Thursday, February 17, 2011

Anagram Trees : Part 2

One nice thing about working at Google is that you are surrounded by very smart people. I told one of my coworkers about the anagram tree idea, and he immediately pointed out that reordering the alphabet so that the least frequently used letters come first would reduce the branching factor early in the tree, which has the effect of reducing the overall size of the tree substantially. While this seems obvious in retrospect, it's kind of unintuitive - usually we try to _increase_ the branching factor of n-ary trees to make them shallower and require fewer operations, rather than trying to reduce it.

Trying it out with an ordering determined by looking at the branching factor for each letter produces results that bear this out: Memory is reduced by about a third, and the number of internal nodes is reduced to 858,858 from 1,874,748, a reduction of more than 50! Though I haven't benchmarked it, difficult lookups are substantially faster, too.

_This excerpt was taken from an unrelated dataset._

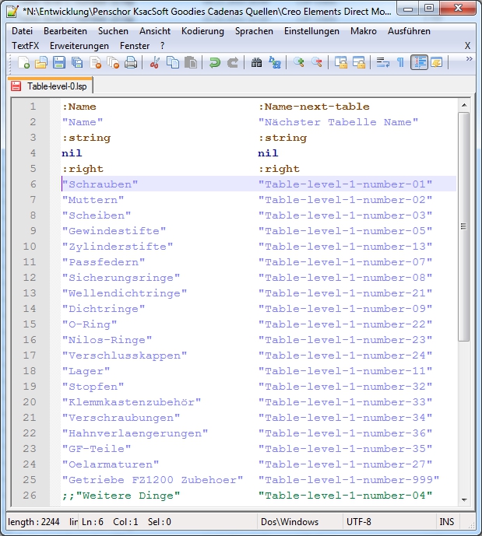Viewport: 482px width, 536px height.
Task: Click the Redo toolbar icon
Action: [x=232, y=63]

The next logical development to try is to re-evaluate the order of the alphabet on a branch-by-branch basis. While I doubt this will have a substantial impact, it seems worth a try, so I'll give it a go and update with results.

Edit: Re-evaluating the symbol to choose on a branch-by-branch basis had a bigger impact than I anticipated: The tree created with my sample dictionary now has a mere 661,659 internal nodes. Here's the procedure for creating a tree using this method:

Assuming you have:
  • A dictionary
  • A set of symbols that have not yet been used (initially set to the alphabet)
  1. If the symbol set is empty, this is a leaf node - store the dictionary in the node and return.
  2. Find the symbol from the set that, if used, will result in the smallest number of branches (that is, the symbol that has the least variation in number of occurrences).
  3. Mark the current node with the chosen symbol
  4. Partition the dictionary into sub-dictionaries based on how many occurrences of the chosen symbol they have
  5. For each sub-dictionary, recurse with the sub-dictionary and the set less the symbol you selected.
Implemented in Python, this is actually substantially larger in memory and on disk than the previous approach, likely due to overhead with using classes instead of tuples as the nodes. In statically-typed languages, however, the overhead should be substantially outweighed by the benefit of the reduction in node count.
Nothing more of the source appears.